We have not compared the memory utilization of the different Bloom filter approaches because: In improved CBBF, the entire Bloom filter memory is logically split into blocks where the block size is equal to the size of the cache line. By rounding off the Bloom filter memory bits to 512, the entire memory can be split into blocks of size 512. Therefore, the increase in the memory in CBBF is negligible compared to SBF. In OHBB, the blocks were further partitioned into prime number of blocks where the partition length is less than the block size. Thus, there is also a negligible increase in the memory of OHBB filter compared to SBF. Hence in all the above approaches, the memory utilization remains same.
4.5. False Positive Probability (FPP)
The simulated false positive probabilities of all the four versions of Bloom filter are shown in
Figure 14 and
Figure 15. The Bloom filter and its variants were designed based on the input elements by fixed FPP. The corresponding FPP values were recorded from the experiments. Each experiment is repeated five times and the average value is chosen to plot the figures.
The comparison of the theoretical false positive probability and the simulated false positive probability is shown in
Figure 16. From the figure it is clear that the simulation results match the theoretical results exactly. It is also clear from the figure that when the load of the Bloom filter increased, the false positive probability also increased.
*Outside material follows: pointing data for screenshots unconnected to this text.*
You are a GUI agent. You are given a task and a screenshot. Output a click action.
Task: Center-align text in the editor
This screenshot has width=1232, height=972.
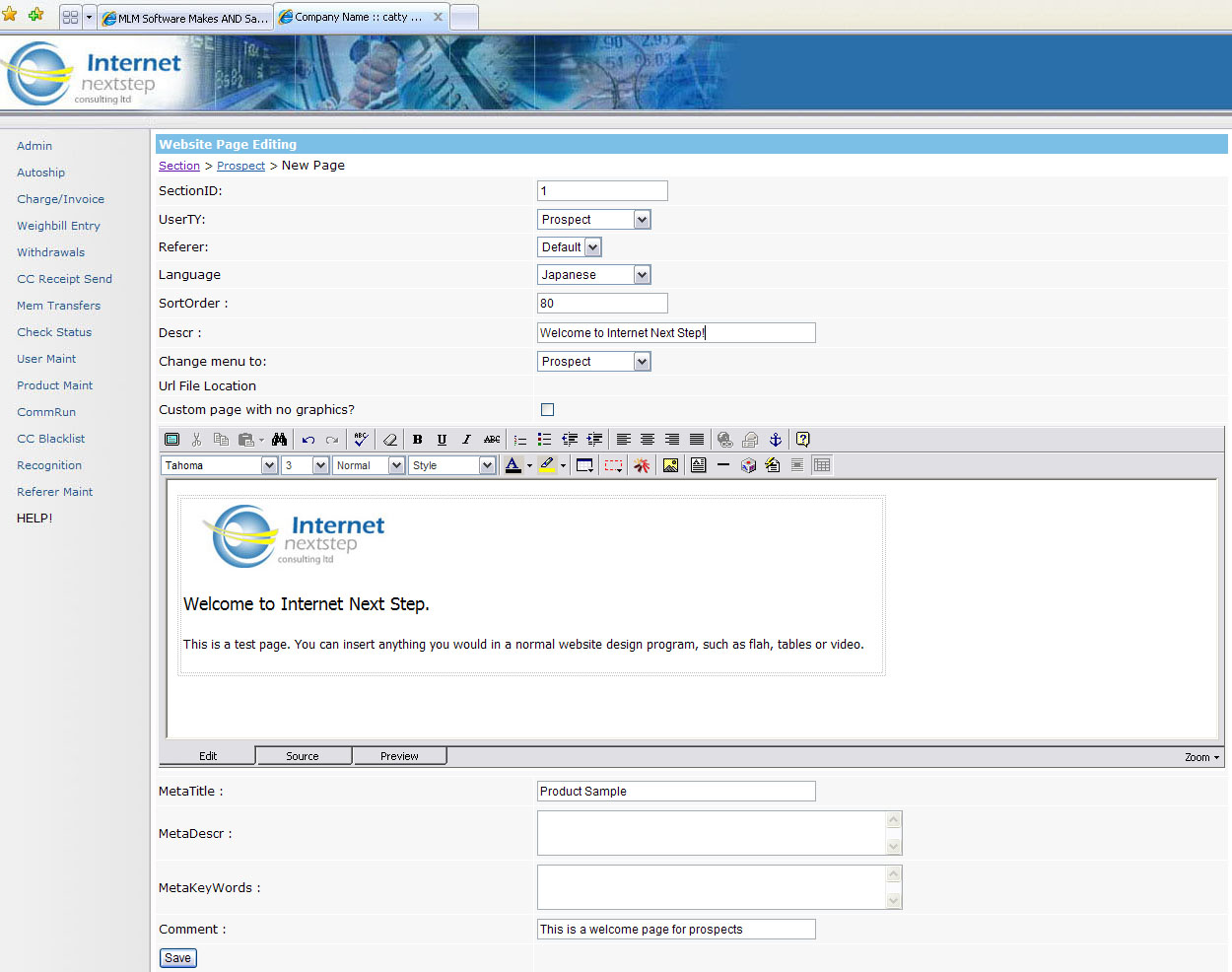tap(648, 440)
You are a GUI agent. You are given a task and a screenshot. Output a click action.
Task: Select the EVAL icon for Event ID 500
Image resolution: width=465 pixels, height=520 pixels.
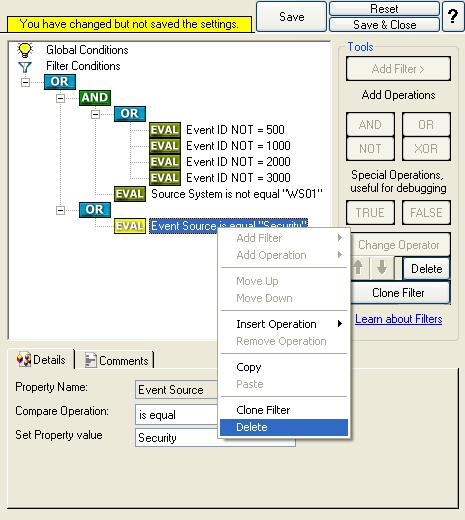[x=165, y=130]
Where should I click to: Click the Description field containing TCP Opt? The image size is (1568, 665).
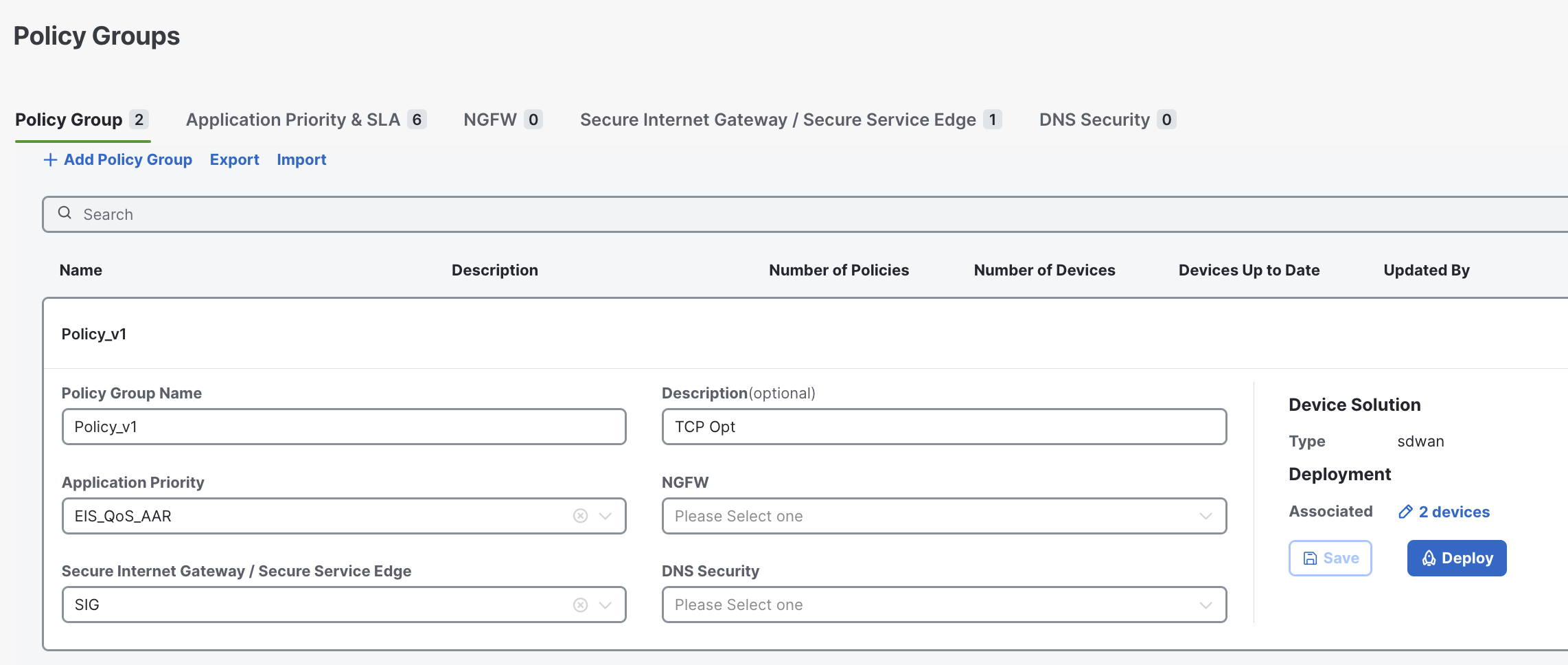pos(943,427)
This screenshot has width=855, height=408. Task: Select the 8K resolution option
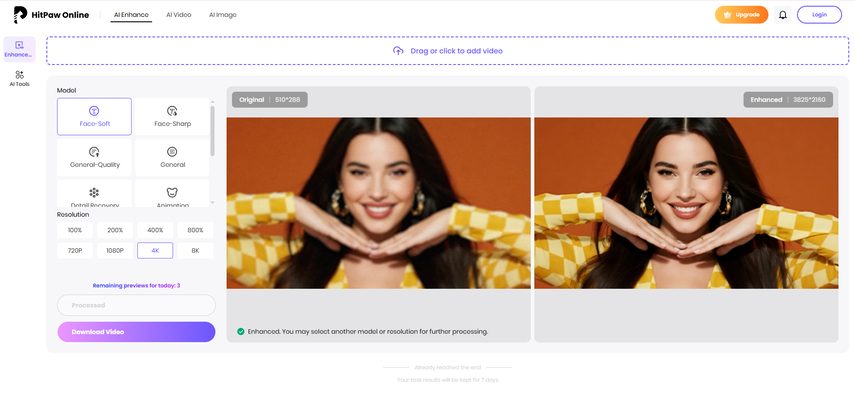click(195, 250)
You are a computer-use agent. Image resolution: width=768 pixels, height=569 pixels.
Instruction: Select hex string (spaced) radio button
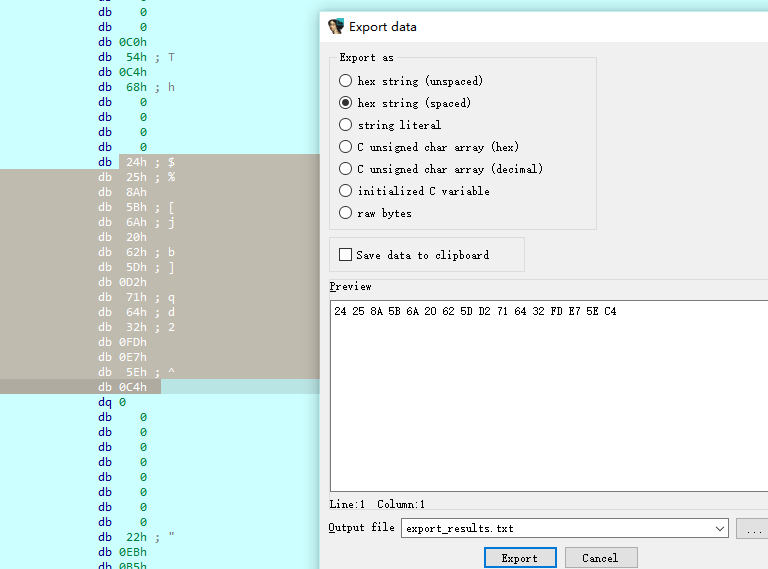[x=346, y=103]
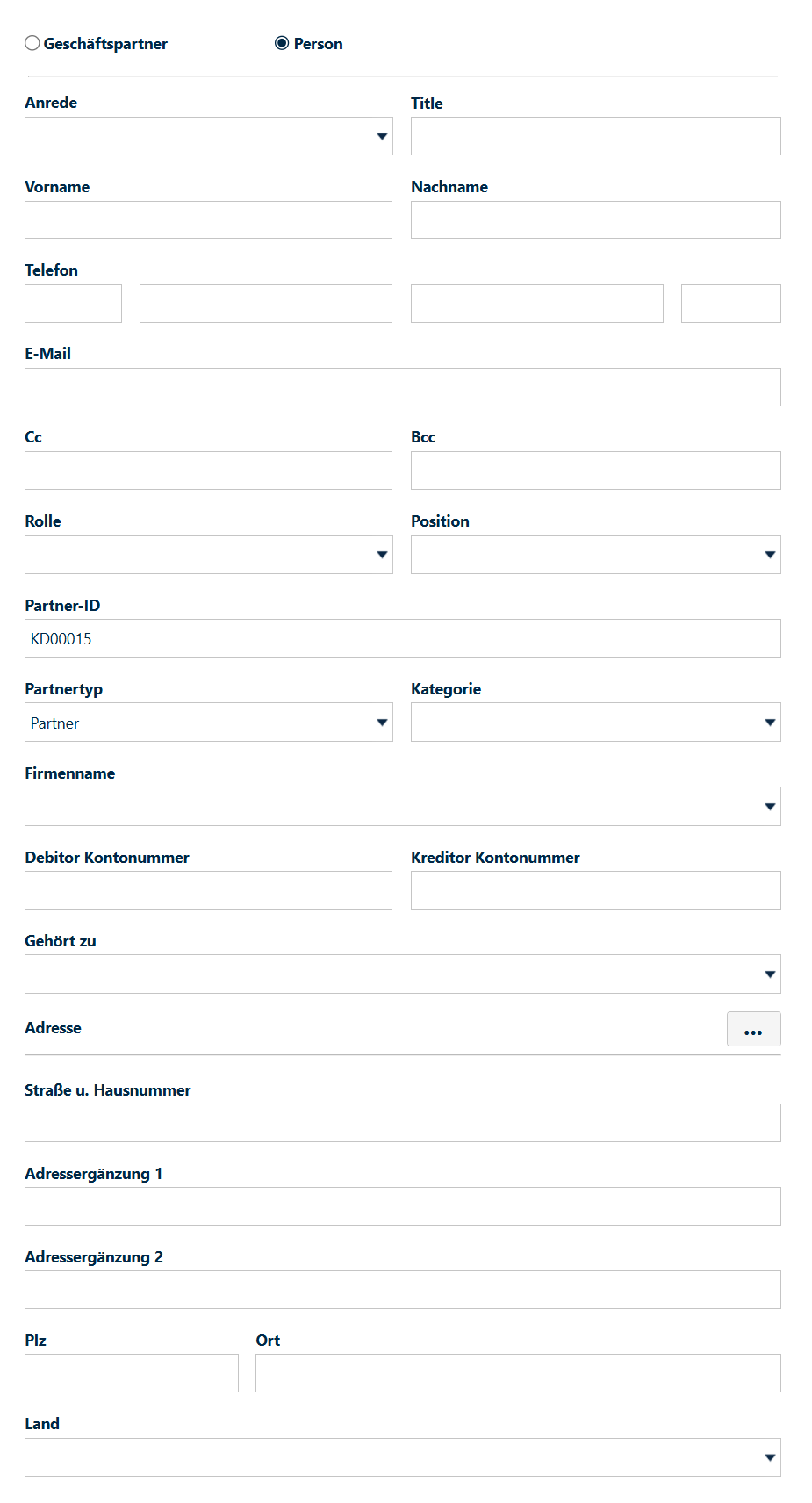The width and height of the screenshot is (812, 1503).
Task: Click into the Nachname field
Action: [596, 220]
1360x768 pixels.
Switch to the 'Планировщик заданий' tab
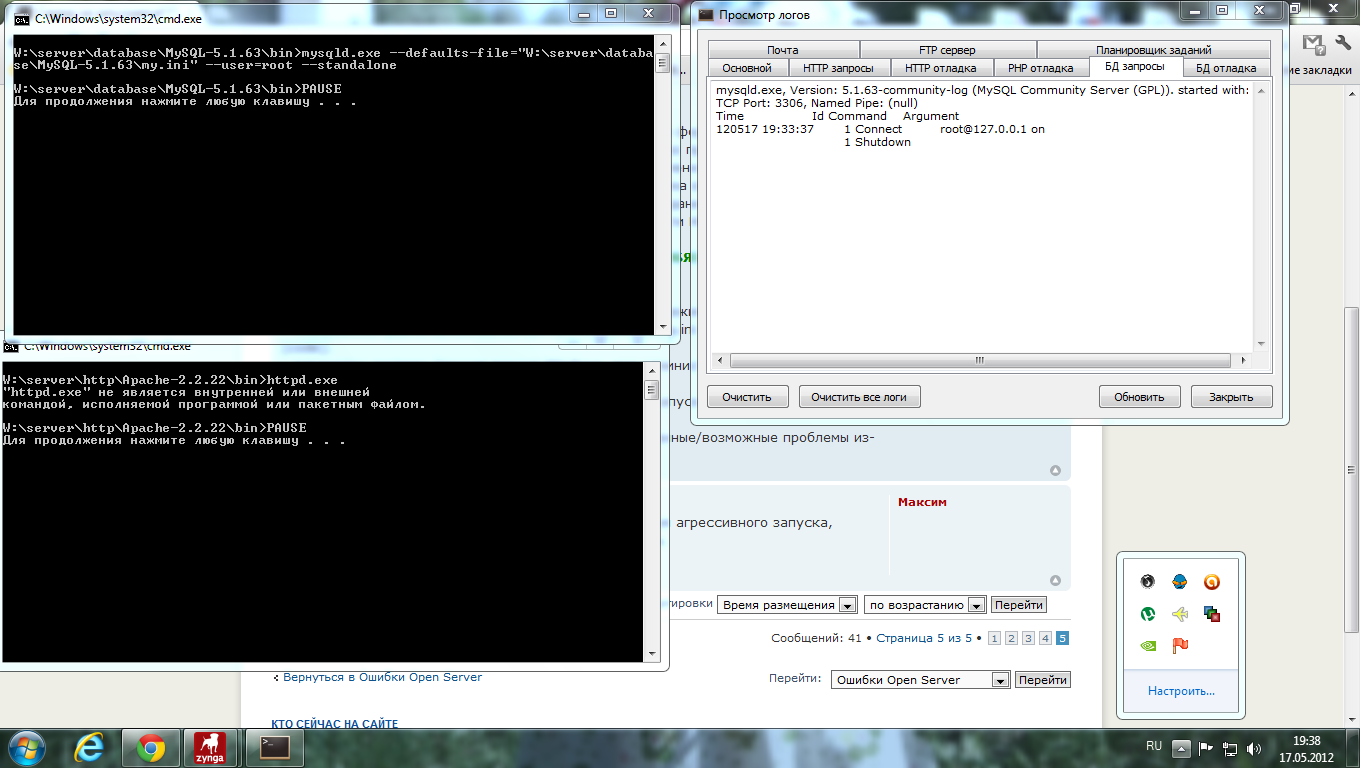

It is evident from the results that there is a substantial improvement in the FPP compared to the CBBF. The improvement is achieved due to the randomness produced by the prime size partitions. The difference in FPP between the SBF and OHBB filter is very much less. The hash function
k is chosen as 3 for the FPP 0.1 and for the lesser FPP the hash functions are fixed as 5. The number of partitions were fixed to five in each memory block for the lower FPP such as FPP = 0.01, 0.001, 0.0001 which exhibited the better result. The insertion and membership query results were taken for the four FPP values to check the performance of the different load values. For image processing applications [
34], the speed and the memory of the Bloom filter is the design constraint and hence FPP is fixed as 0.1 whereas for gene applications, the FPP is fixed as 0.001, and for the networking applications the FPP is fixed as very less than 0.0001. To meet the requirements of all applications, the efficient Bloom filter variant has been designed. The proposed work paves a way to the researchers to choose appropriate hash function and the bloom filter variant for their application requirements.